### Saved entries:
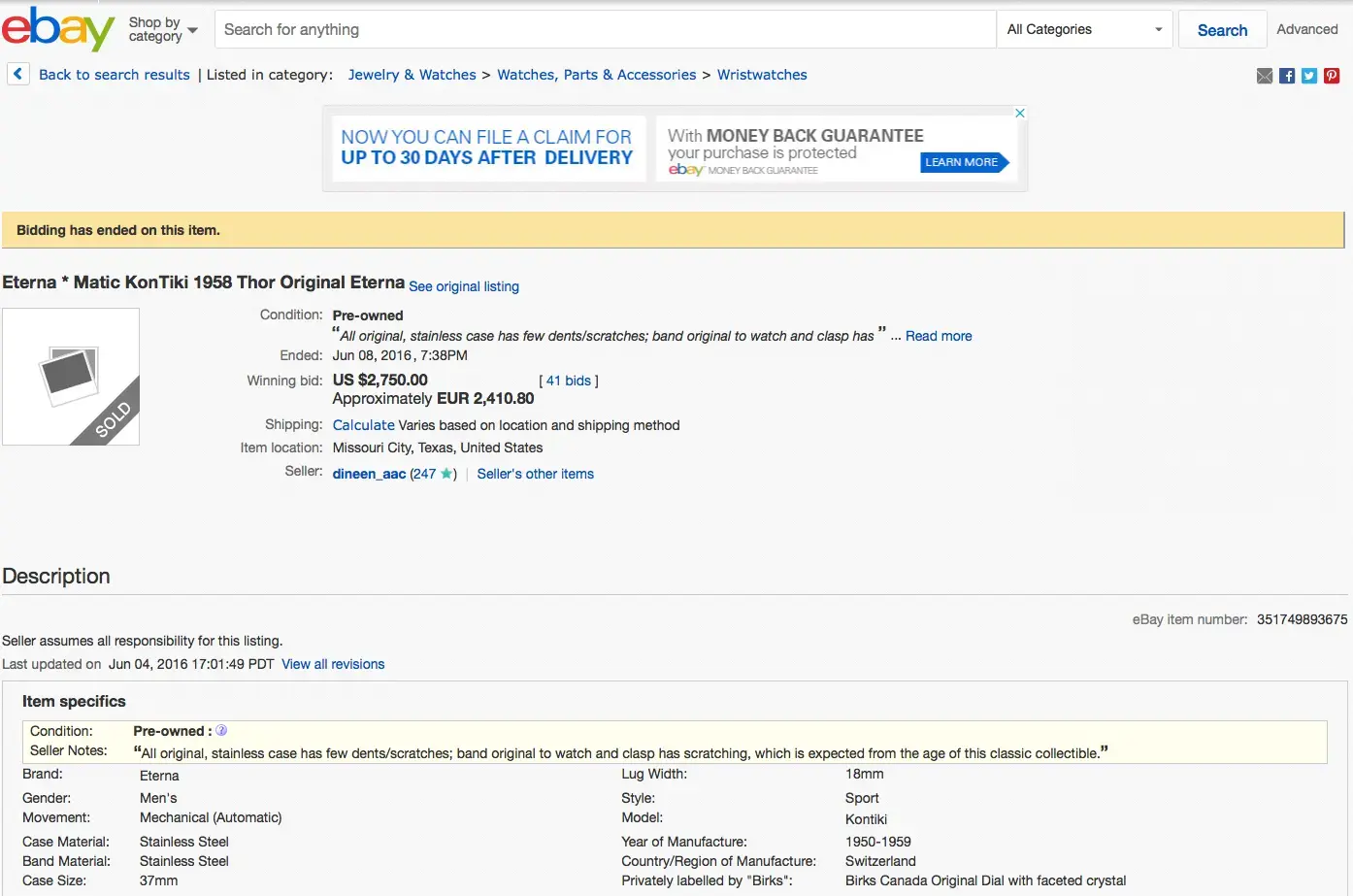Open See original listing link
The width and height of the screenshot is (1353, 896).
pos(464,286)
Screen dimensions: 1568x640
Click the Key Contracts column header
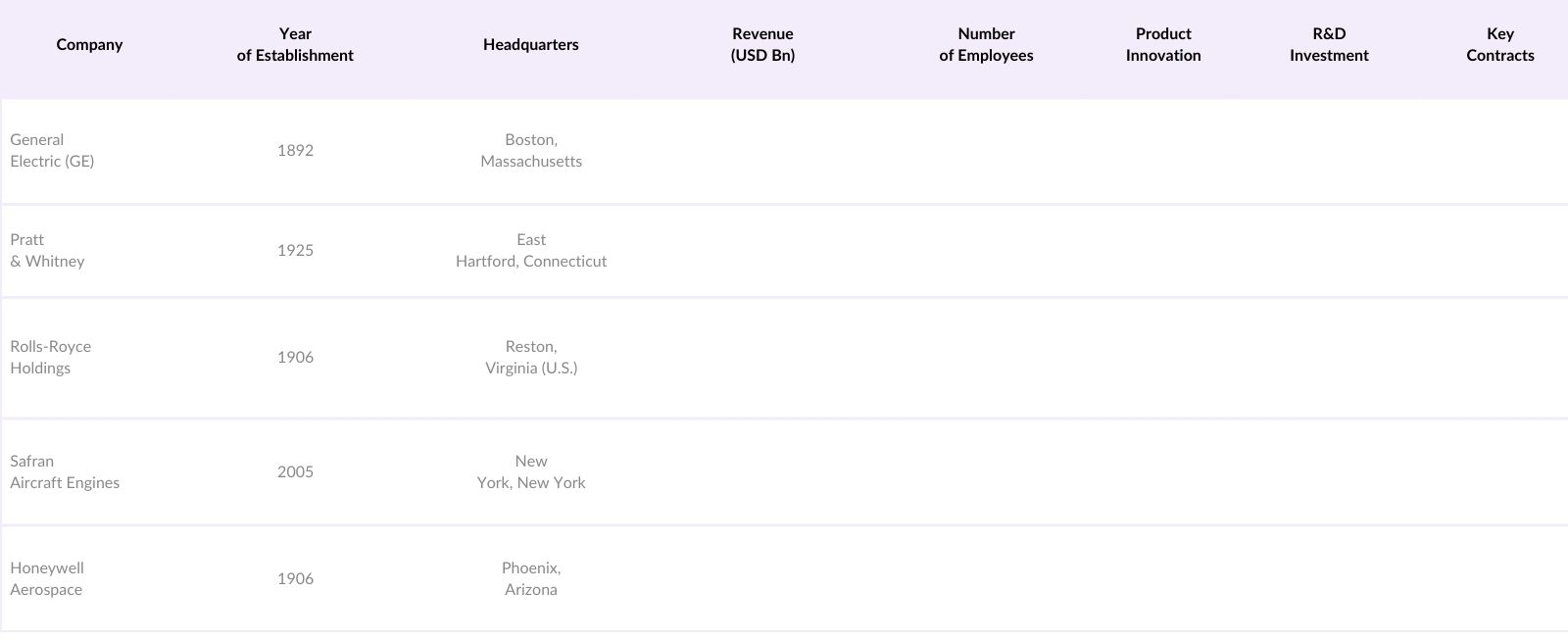(1499, 45)
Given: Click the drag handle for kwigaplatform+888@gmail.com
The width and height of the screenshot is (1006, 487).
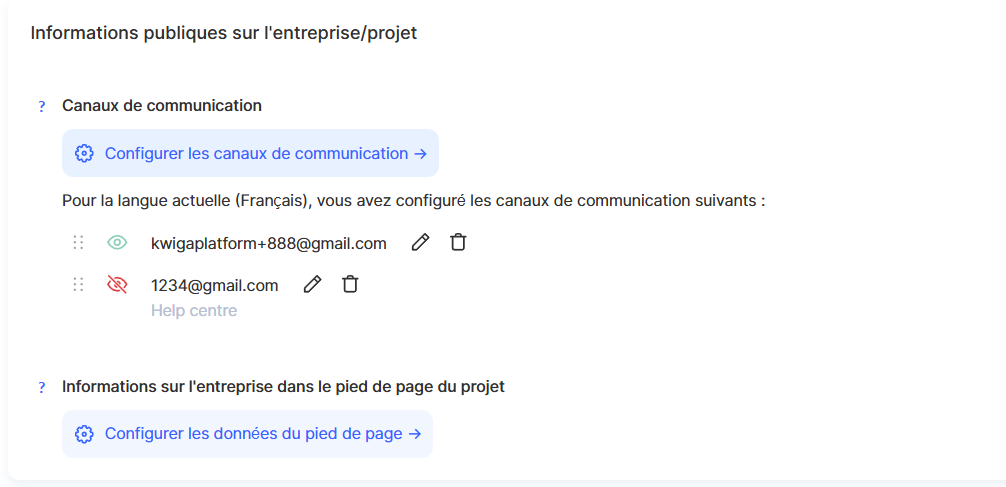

### DESCRIPTION OF THE TASK:
Your task is to write out, exactly and without pictures, only the lines from the one holding "Click the Key Contracts column header" to the last line of the data.

### SOLUTION FOR THIS PROBLEM:
Click the Key Contracts column header
(1499, 45)
Given: Click the drag handle for kwigaplatform+888@gmail.com
The width and height of the screenshot is (1006, 487).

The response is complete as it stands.